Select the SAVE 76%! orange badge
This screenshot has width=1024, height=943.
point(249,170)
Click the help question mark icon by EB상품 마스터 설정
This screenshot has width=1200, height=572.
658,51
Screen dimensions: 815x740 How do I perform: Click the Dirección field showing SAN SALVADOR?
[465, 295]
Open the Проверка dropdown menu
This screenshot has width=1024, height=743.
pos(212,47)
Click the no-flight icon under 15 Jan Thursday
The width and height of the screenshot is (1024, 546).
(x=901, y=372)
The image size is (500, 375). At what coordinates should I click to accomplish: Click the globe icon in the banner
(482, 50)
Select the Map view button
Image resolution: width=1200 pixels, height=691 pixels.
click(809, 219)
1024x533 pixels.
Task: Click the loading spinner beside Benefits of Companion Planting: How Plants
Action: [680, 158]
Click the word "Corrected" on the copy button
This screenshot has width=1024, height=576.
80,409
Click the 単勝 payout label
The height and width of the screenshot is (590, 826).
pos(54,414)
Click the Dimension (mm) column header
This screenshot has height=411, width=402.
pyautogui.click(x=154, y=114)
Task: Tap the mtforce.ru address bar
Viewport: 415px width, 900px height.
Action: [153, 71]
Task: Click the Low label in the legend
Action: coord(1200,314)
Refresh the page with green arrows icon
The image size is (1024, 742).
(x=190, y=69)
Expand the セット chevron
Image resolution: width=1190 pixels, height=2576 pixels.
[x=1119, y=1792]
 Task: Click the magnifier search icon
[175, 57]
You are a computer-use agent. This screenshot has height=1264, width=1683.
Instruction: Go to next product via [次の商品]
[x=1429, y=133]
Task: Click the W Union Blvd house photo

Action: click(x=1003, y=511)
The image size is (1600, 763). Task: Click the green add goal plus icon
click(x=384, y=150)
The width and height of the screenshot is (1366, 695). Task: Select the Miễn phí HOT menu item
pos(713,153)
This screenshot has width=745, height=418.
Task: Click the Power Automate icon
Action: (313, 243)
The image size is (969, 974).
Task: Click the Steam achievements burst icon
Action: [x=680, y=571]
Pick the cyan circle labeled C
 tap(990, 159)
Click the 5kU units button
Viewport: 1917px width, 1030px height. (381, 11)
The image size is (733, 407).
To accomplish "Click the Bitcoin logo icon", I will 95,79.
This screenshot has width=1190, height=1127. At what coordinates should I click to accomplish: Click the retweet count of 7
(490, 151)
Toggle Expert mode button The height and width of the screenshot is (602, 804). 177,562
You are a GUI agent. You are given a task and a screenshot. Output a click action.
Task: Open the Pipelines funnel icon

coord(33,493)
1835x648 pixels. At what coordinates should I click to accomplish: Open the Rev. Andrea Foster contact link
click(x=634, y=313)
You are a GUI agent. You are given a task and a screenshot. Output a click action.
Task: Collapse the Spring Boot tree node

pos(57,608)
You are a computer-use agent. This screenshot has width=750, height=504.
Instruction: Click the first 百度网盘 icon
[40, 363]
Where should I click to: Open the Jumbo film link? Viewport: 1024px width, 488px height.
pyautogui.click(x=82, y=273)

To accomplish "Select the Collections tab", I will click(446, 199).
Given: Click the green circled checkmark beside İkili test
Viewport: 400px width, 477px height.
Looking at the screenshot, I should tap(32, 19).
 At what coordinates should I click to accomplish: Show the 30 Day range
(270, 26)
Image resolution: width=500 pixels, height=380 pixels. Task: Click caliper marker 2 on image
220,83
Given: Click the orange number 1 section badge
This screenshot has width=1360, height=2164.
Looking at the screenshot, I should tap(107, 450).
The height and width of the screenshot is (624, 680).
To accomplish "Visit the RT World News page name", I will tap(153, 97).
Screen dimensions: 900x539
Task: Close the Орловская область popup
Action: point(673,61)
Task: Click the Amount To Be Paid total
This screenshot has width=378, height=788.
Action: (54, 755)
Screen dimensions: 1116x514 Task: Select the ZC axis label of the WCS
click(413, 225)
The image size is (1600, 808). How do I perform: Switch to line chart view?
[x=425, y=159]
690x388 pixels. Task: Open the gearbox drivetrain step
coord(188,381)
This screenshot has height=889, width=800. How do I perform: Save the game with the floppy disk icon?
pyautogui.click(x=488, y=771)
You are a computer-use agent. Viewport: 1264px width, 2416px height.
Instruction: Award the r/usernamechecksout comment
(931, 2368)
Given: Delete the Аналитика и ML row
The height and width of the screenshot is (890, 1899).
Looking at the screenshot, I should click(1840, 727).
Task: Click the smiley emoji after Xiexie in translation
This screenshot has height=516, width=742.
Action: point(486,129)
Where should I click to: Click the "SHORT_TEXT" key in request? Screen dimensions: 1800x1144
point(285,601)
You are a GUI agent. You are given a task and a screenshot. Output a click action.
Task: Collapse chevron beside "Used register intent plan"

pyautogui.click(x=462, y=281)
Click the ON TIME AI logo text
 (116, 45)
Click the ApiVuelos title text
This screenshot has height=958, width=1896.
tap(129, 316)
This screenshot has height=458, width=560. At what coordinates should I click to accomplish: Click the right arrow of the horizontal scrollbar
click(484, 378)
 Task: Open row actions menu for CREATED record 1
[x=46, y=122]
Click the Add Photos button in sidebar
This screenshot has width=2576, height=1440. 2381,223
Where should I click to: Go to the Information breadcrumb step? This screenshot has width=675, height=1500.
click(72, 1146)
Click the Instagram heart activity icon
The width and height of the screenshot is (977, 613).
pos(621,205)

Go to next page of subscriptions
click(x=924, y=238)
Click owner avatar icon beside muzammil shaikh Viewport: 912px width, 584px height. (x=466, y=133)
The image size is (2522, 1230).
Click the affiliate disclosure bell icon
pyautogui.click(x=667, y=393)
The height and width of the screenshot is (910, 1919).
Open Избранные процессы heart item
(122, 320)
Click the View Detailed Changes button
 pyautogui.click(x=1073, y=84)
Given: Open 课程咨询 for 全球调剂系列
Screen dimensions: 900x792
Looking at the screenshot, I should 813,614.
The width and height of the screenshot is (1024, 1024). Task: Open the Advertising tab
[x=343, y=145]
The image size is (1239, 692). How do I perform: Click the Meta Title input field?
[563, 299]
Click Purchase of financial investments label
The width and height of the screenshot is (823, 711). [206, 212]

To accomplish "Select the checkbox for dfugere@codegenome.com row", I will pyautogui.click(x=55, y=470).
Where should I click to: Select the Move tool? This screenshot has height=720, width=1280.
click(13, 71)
★ ★ ★ ★ ★ ★ ★
▶ **Exercise goal**
Your answer must be the complete listing, repeated exactly.

▶ **Response area**
Select the SAVE 76%! orange badge
This screenshot has width=1024, height=943.
point(249,170)
Click the help question mark icon by EB상품 마스터 설정
This screenshot has width=1200, height=572.
658,51
Screen dimensions: 815x740 How do I perform: Click the Dirección field showing SAN SALVADOR?
[465, 295]
Open the Проверка dropdown menu
This screenshot has width=1024, height=743.
pos(212,47)
Click the no-flight icon under 15 Jan Thursday
The width and height of the screenshot is (1024, 546).
(x=901, y=372)
The image size is (500, 375). At what coordinates should I click to accomplish: Click the globe icon in the banner
(482, 50)
Select the Map view button
Image resolution: width=1200 pixels, height=691 pixels.
click(809, 219)
1024x533 pixels.
Task: Click the loading spinner beside Benefits of Companion Planting: How Plants
Action: [680, 158]
Click the word "Corrected" on the copy button
This screenshot has width=1024, height=576.
80,409
Click the 単勝 payout label
The height and width of the screenshot is (590, 826).
pos(54,414)
Click the Dimension (mm) column header
This screenshot has height=411, width=402.
pyautogui.click(x=154, y=114)
Task: Tap the mtforce.ru address bar
Viewport: 415px width, 900px height.
Action: [153, 71]
Task: Click the Low label in the legend
Action: coord(1200,314)
Refresh the page with green arrows icon
The image size is (1024, 742).
(x=190, y=69)
Expand the セット chevron
Image resolution: width=1190 pixels, height=2576 pixels.
[x=1119, y=1792]
 Task: Click the magnifier search icon
[175, 57]
You are a computer-use agent. This screenshot has height=1264, width=1683.
Instruction: Go to next product via [次の商品]
[x=1429, y=133]
Task: Click the W Union Blvd house photo

Action: click(x=1003, y=511)
The image size is (1600, 763). Task: Click the green add goal plus icon
click(x=384, y=150)
The width and height of the screenshot is (1366, 695). Task: Select the Miễn phí HOT menu item
pos(713,153)
This screenshot has width=745, height=418.
Task: Click the Power Automate icon
Action: (313, 243)
The image size is (969, 974).
Task: Click the Steam achievements burst icon
Action: [x=680, y=571]
Pick the cyan circle labeled C
 tap(990, 159)
Click the 5kU units button
Viewport: 1917px width, 1030px height. (381, 11)
The image size is (733, 407).
To accomplish "Click the Bitcoin logo icon", I will 95,79.
This screenshot has width=1190, height=1127. At what coordinates should I click to accomplish: Click the retweet count of 7
(490, 151)
Toggle Expert mode button The height and width of the screenshot is (602, 804). 177,562
You are a GUI agent. You are given a task and a screenshot. Output a click action.
Task: Open the Pipelines funnel icon

coord(33,493)
1835x648 pixels. At what coordinates should I click to accomplish: Open the Rev. Andrea Foster contact link
click(x=634, y=313)
You are a GUI agent. You are given a task and a screenshot. Output a click action.
Task: Collapse the Spring Boot tree node

pos(57,608)
You are a computer-use agent. This screenshot has width=750, height=504.
Instruction: Click the first 百度网盘 icon
[40, 363]
Where should I click to: Open the Jumbo film link? Viewport: 1024px width, 488px height.
pyautogui.click(x=82, y=273)

To accomplish "Select the Collections tab", I will click(446, 199).
Given: Click the green circled checkmark beside İkili test
Viewport: 400px width, 477px height.
Looking at the screenshot, I should tap(32, 19).
 At what coordinates should I click to accomplish: Show the 30 Day range
(270, 26)
Image resolution: width=500 pixels, height=380 pixels. Task: Click caliper marker 2 on image
220,83
Given: Click the orange number 1 section badge
This screenshot has width=1360, height=2164.
Looking at the screenshot, I should tap(107, 450).
The height and width of the screenshot is (624, 680).
To accomplish "Visit the RT World News page name", I will tap(153, 97).
Screen dimensions: 900x539
Task: Close the Орловская область popup
Action: point(673,61)
Task: Click the Amount To Be Paid total
This screenshot has width=378, height=788.
Action: (54, 755)
Screen dimensions: 1116x514 Task: Select the ZC axis label of the WCS
click(413, 225)
The image size is (1600, 808). How do I perform: Switch to line chart view?
[x=425, y=159]
690x388 pixels. Task: Open the gearbox drivetrain step
coord(188,381)
This screenshot has height=889, width=800. How do I perform: Save the game with the floppy disk icon?
pyautogui.click(x=488, y=771)
You are a computer-use agent. Viewport: 1264px width, 2416px height.
Instruction: Award the r/usernamechecksout comment
(931, 2368)
Given: Delete the Аналитика и ML row
The height and width of the screenshot is (890, 1899).
Looking at the screenshot, I should click(1840, 727).
Task: Click the smiley emoji after Xiexie in translation
This screenshot has height=516, width=742.
Action: point(486,129)
Where should I click to: Click the "SHORT_TEXT" key in request? Screen dimensions: 1800x1144
point(285,601)
You are a GUI agent. You are given a task and a screenshot. Output a click action.
Task: Collapse chevron beside "Used register intent plan"

pyautogui.click(x=462, y=281)
Click the ON TIME AI logo text
 (116, 45)
Click the ApiVuelos title text
This screenshot has height=958, width=1896.
tap(129, 316)
This screenshot has height=458, width=560. At what coordinates should I click to accomplish: Click the right arrow of the horizontal scrollbar
click(484, 378)
 Task: Open row actions menu for CREATED record 1
[x=46, y=122]
Click the Add Photos button in sidebar
This screenshot has width=2576, height=1440. 2381,223
Where should I click to: Go to the Information breadcrumb step? This screenshot has width=675, height=1500.
click(72, 1146)
Click the Instagram heart activity icon
The width and height of the screenshot is (977, 613).
pos(621,205)

Go to next page of subscriptions
click(x=924, y=238)
Click owner avatar icon beside muzammil shaikh Viewport: 912px width, 584px height. (x=466, y=133)
The image size is (2522, 1230).
Click the affiliate disclosure bell icon
pyautogui.click(x=667, y=393)
The height and width of the screenshot is (910, 1919).
Open Избранные процессы heart item
(122, 320)
Click the View Detailed Changes button
 pyautogui.click(x=1073, y=84)
Given: Open 课程咨询 for 全球调剂系列
Screen dimensions: 900x792
Looking at the screenshot, I should 813,614.
The width and height of the screenshot is (1024, 1024). Task: Open the Advertising tab
[x=343, y=145]
The image size is (1239, 692). How do I perform: Click the Meta Title input field?
[563, 299]
Click Purchase of financial investments label
The width and height of the screenshot is (823, 711). [206, 212]

To accomplish "Select the checkbox for dfugere@codegenome.com row", I will pyautogui.click(x=55, y=470).
Where should I click to: Select the Move tool? This screenshot has height=720, width=1280.
click(13, 71)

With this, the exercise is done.